■ Stored rows ■
**********
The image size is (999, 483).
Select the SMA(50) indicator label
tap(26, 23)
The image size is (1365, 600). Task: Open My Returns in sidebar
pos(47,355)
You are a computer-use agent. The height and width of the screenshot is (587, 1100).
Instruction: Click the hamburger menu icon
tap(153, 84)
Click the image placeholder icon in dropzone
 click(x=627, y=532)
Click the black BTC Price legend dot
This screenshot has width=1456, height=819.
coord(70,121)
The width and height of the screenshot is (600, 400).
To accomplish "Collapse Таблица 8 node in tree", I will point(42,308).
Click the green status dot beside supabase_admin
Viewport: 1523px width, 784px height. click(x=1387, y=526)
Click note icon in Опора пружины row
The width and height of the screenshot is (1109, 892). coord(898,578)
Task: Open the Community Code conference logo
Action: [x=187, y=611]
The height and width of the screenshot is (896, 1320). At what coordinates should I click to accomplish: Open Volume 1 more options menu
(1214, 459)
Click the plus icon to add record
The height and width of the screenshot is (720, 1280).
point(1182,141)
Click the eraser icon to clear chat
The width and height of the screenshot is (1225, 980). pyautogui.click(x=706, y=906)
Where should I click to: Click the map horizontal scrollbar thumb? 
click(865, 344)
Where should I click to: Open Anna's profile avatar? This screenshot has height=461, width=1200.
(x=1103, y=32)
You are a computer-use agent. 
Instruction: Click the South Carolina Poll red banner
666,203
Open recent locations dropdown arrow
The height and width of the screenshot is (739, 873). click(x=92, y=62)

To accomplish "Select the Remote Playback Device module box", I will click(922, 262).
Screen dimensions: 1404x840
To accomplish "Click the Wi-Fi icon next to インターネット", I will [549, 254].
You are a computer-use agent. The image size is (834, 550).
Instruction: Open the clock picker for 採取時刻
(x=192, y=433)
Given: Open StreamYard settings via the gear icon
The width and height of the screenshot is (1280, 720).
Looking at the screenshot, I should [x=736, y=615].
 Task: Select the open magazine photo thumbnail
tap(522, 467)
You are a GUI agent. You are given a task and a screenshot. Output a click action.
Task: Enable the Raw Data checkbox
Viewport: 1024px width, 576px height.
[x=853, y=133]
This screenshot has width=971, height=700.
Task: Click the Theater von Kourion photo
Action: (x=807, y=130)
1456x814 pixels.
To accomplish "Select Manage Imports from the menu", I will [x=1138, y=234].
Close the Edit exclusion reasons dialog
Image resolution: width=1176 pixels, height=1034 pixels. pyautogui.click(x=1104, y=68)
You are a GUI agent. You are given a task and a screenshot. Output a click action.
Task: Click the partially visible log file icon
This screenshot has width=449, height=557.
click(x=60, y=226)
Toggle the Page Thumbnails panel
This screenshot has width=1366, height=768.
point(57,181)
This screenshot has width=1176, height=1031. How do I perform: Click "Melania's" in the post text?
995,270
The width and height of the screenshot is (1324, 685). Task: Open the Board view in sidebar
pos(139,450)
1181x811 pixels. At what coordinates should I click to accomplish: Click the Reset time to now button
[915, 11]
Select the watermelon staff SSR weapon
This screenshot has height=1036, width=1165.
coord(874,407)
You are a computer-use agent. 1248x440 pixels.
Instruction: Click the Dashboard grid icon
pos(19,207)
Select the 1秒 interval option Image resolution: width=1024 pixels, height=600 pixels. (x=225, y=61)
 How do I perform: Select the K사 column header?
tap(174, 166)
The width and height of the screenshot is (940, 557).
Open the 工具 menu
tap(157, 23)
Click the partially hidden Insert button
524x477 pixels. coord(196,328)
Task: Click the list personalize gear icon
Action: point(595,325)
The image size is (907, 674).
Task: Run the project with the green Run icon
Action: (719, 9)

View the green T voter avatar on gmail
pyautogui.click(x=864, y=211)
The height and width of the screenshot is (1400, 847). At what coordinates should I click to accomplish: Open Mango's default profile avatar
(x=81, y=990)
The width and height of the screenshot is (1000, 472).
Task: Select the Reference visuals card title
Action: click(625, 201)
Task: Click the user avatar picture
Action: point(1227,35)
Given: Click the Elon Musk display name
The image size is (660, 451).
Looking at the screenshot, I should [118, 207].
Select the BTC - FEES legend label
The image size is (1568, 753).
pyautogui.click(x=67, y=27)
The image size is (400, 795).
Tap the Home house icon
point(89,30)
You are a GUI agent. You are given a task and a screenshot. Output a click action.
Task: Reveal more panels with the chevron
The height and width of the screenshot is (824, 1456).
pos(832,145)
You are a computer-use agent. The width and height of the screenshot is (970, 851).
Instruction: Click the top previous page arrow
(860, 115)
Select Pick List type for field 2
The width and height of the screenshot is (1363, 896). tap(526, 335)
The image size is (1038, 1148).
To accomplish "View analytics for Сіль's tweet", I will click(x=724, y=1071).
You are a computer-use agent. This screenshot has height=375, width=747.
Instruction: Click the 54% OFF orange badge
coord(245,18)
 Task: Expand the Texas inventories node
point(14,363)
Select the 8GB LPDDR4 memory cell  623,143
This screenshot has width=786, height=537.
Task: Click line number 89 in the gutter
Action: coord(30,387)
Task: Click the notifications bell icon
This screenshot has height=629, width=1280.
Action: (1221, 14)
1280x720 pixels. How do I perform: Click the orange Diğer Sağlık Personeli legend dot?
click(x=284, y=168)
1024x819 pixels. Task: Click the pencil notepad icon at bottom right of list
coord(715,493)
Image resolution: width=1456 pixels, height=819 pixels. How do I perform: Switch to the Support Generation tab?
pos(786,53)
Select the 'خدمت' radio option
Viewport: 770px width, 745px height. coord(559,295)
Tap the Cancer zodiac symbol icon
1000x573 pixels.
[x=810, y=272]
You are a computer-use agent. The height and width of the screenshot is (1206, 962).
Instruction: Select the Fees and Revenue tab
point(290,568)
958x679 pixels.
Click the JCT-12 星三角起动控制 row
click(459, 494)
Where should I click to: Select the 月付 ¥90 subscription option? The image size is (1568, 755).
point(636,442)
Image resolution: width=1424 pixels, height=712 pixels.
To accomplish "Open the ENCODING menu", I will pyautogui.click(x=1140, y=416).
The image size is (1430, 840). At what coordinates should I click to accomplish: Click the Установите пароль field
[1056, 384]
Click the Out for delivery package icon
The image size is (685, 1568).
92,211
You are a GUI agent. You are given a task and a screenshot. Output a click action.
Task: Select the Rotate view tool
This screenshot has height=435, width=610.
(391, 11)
**********
■ Directions for this task ■
Render every line of the entries above as a Markdown table with the columns Row and Line, numbering the rows in order and omitting blank lines.

■ The solution ■
| Row | Line |
|---|---|
| 1 | The image size is (999, 483). |
| 2 | Select the SMA(50) indicator label |
| 3 | tap(26, 23) |
| 4 | The image size is (1365, 600). Task: Open My Returns in sidebar |
| 5 | pos(47,355) |
| 6 | You are a computer-use agent. The height and width of the screenshot is (587, 1100). |
| 7 | Instruction: Click the hamburger menu icon |
| 8 | tap(153, 84) |
| 9 | Click the image placeholder icon in dropzone |
| 10 |  click(x=627, y=532) |
| 11 | Click the black BTC Price legend dot |
| 12 | This screenshot has width=1456, height=819. |
| 13 | coord(70,121) |
| 14 | The width and height of the screenshot is (600, 400). |
| 15 | To accomplish "Collapse Таблица 8 node in tree", I will point(42,308). |
| 16 | Click the green status dot beside supabase_admin |
| 17 | Viewport: 1523px width, 784px height. click(x=1387, y=526) |
| 18 | Click note icon in Опора пружины row |
| 19 | The width and height of the screenshot is (1109, 892). coord(898,578) |
| 20 | Task: Open the Community Code conference logo |
| 21 | Action: [x=187, y=611] |
| 22 | The height and width of the screenshot is (896, 1320). At what coordinates should I click to accomplish: Open Volume 1 more options menu |
| 23 | (1214, 459) |
| 24 | Click the plus icon to add record |
| 25 | The height and width of the screenshot is (720, 1280). |
| 26 | point(1182,141) |
| 27 | Click the eraser icon to clear chat |
| 28 | The width and height of the screenshot is (1225, 980). pyautogui.click(x=706, y=906) |
| 29 | Where should I click to: Click the map horizontal scrollbar thumb?  |
| 30 | click(865, 344) |
| 31 | Where should I click to: Open Anna's profile avatar? This screenshot has height=461, width=1200. |
| 32 | (x=1103, y=32) |
| 33 | You are a computer-use agent.  |
| 34 | Instruction: Click the South Carolina Poll red banner |
| 35 | 666,203 |
| 36 | Open recent locations dropdown arrow |
| 37 | The height and width of the screenshot is (739, 873). click(x=92, y=62) |
| 38 | To accomplish "Select the Remote Playback Device module box", I will click(922, 262). |
| 39 | Screen dimensions: 1404x840 |
| 40 | To accomplish "Click the Wi-Fi icon next to インターネット", I will [549, 254]. |
| 41 | You are a computer-use agent. The image size is (834, 550). |
| 42 | Instruction: Open the clock picker for 採取時刻 |
| 43 | (x=192, y=433) |
| 44 | Given: Open StreamYard settings via the gear icon |
| 45 | The width and height of the screenshot is (1280, 720). |
| 46 | Looking at the screenshot, I should [x=736, y=615]. |
| 47 |  Task: Select the open magazine photo thumbnail |
| 48 | tap(522, 467) |
| 49 | You are a GUI agent. You are given a task and a screenshot. Output a click action. |
| 50 | Task: Enable the Raw Data checkbox |
| 51 | Viewport: 1024px width, 576px height. |
| 52 | [x=853, y=133] |
| 53 | This screenshot has width=971, height=700. |
| 54 | Task: Click the Theater von Kourion photo |
| 55 | Action: (x=807, y=130) |
| 56 | 1456x814 pixels. |
| 57 | To accomplish "Select Manage Imports from the menu", I will [x=1138, y=234]. |
| 58 | Close the Edit exclusion reasons dialog |
| 59 | Image resolution: width=1176 pixels, height=1034 pixels. pyautogui.click(x=1104, y=68) |
| 60 | You are a GUI agent. You are given a task and a screenshot. Output a click action. |
| 61 | Task: Click the partially visible log file icon |
| 62 | This screenshot has width=449, height=557. |
| 63 | click(x=60, y=226) |
| 64 | Toggle the Page Thumbnails panel |
| 65 | This screenshot has width=1366, height=768. |
| 66 | point(57,181) |
| 67 | This screenshot has width=1176, height=1031. How do I perform: Click "Melania's" in the post text? |
| 68 | 995,270 |
| 69 | The width and height of the screenshot is (1324, 685). Task: Open the Board view in sidebar |
| 70 | pos(139,450) |
| 71 | 1181x811 pixels. At what coordinates should I click to accomplish: Click the Reset time to now button |
| 72 | [915, 11] |
| 73 | Select the watermelon staff SSR weapon |
| 74 | This screenshot has height=1036, width=1165. |
| 75 | coord(874,407) |
| 76 | You are a computer-use agent. 1248x440 pixels. |
| 77 | Instruction: Click the Dashboard grid icon |
| 78 | pos(19,207) |
| 79 | Select the 1秒 interval option Image resolution: width=1024 pixels, height=600 pixels. (x=225, y=61) |
| 80 |  How do I perform: Select the K사 column header? |
| 81 | tap(174, 166) |
| 82 | The width and height of the screenshot is (940, 557). |
| 83 | Open the 工具 menu |
| 84 | tap(157, 23) |
| 85 | Click the partially hidden Insert button |
| 86 | 524x477 pixels. coord(196,328) |
| 87 | Task: Click the list personalize gear icon |
| 88 | Action: point(595,325) |
| 89 | The image size is (907, 674). |
| 90 | Task: Run the project with the green Run icon |
| 91 | Action: (719, 9) |
| 92 | View the green T voter avatar on gmail |
| 93 | pyautogui.click(x=864, y=211) |
| 94 | The height and width of the screenshot is (1400, 847). At what coordinates should I click to accomplish: Open Mango's default profile avatar |
| 95 | (x=81, y=990) |
| 96 | The width and height of the screenshot is (1000, 472). |
| 97 | Task: Select the Reference visuals card title |
| 98 | Action: click(625, 201) |
| 99 | Task: Click the user avatar picture |
| 100 | Action: point(1227,35) |
| 101 | Given: Click the Elon Musk display name |
| 102 | The image size is (660, 451). |
| 103 | Looking at the screenshot, I should [118, 207]. |
| 104 | Select the BTC - FEES legend label |
| 105 | The image size is (1568, 753). |
| 106 | pyautogui.click(x=67, y=27) |
| 107 | The image size is (400, 795). |
| 108 | Tap the Home house icon |
| 109 | point(89,30) |
| 110 | You are a GUI agent. You are given a task and a screenshot. Output a click action. |
| 111 | Task: Reveal more panels with the chevron |
| 112 | The height and width of the screenshot is (824, 1456). |
| 113 | pos(832,145) |
| 114 | You are a computer-use agent. The width and height of the screenshot is (970, 851). |
| 115 | Instruction: Click the top previous page arrow |
| 116 | (860, 115) |
| 117 | Select Pick List type for field 2 |
| 118 | The width and height of the screenshot is (1363, 896). tap(526, 335) |
| 119 | The image size is (1038, 1148). |
| 120 | To accomplish "View analytics for Сіль's tweet", I will click(x=724, y=1071). |
| 121 | You are a computer-use agent. This screenshot has height=375, width=747. |
| 122 | Instruction: Click the 54% OFF orange badge |
| 123 | coord(245,18) |
| 124 |  Task: Expand the Texas inventories node |
| 125 | point(14,363) |
| 126 | Select the 8GB LPDDR4 memory cell  623,143 |
| 127 | This screenshot has width=786, height=537. |
| 128 | Task: Click line number 89 in the gutter |
| 129 | Action: coord(30,387) |
| 130 | Task: Click the notifications bell icon |
| 131 | This screenshot has height=629, width=1280. |
| 132 | Action: (1221, 14) |
| 133 | 1280x720 pixels. How do I perform: Click the orange Diğer Sağlık Personeli legend dot? |
| 134 | click(x=284, y=168) |
| 135 | 1024x819 pixels. Task: Click the pencil notepad icon at bottom right of list |
| 136 | coord(715,493) |
| 137 | Image resolution: width=1456 pixels, height=819 pixels. How do I perform: Switch to the Support Generation tab? |
| 138 | pos(786,53) |
| 139 | Select the 'خدمت' radio option |
| 140 | Viewport: 770px width, 745px height. coord(559,295) |
| 141 | Tap the Cancer zodiac symbol icon |
| 142 | 1000x573 pixels. |
| 143 | [x=810, y=272] |
| 144 | You are a computer-use agent. The height and width of the screenshot is (1206, 962). |
| 145 | Instruction: Select the Fees and Revenue tab |
| 146 | point(290,568) |
| 147 | 958x679 pixels. |
| 148 | Click the JCT-12 星三角起动控制 row |
| 149 | click(459, 494) |
| 150 | Where should I click to: Select the 月付 ¥90 subscription option? The image size is (1568, 755). |
| 151 | point(636,442) |
| 152 | Image resolution: width=1424 pixels, height=712 pixels. |
| 153 | To accomplish "Open the ENCODING menu", I will pyautogui.click(x=1140, y=416). |
| 154 | The image size is (1430, 840). At what coordinates should I click to accomplish: Click the Установите пароль field |
| 155 | [1056, 384] |
| 156 | Click the Out for delivery package icon |
| 157 | The image size is (685, 1568). |
| 158 | 92,211 |
| 159 | You are a GUI agent. You are given a task and a screenshot. Output a click action. |
| 160 | Task: Select the Rotate view tool |
| 161 | This screenshot has height=435, width=610. |
| 162 | (391, 11) |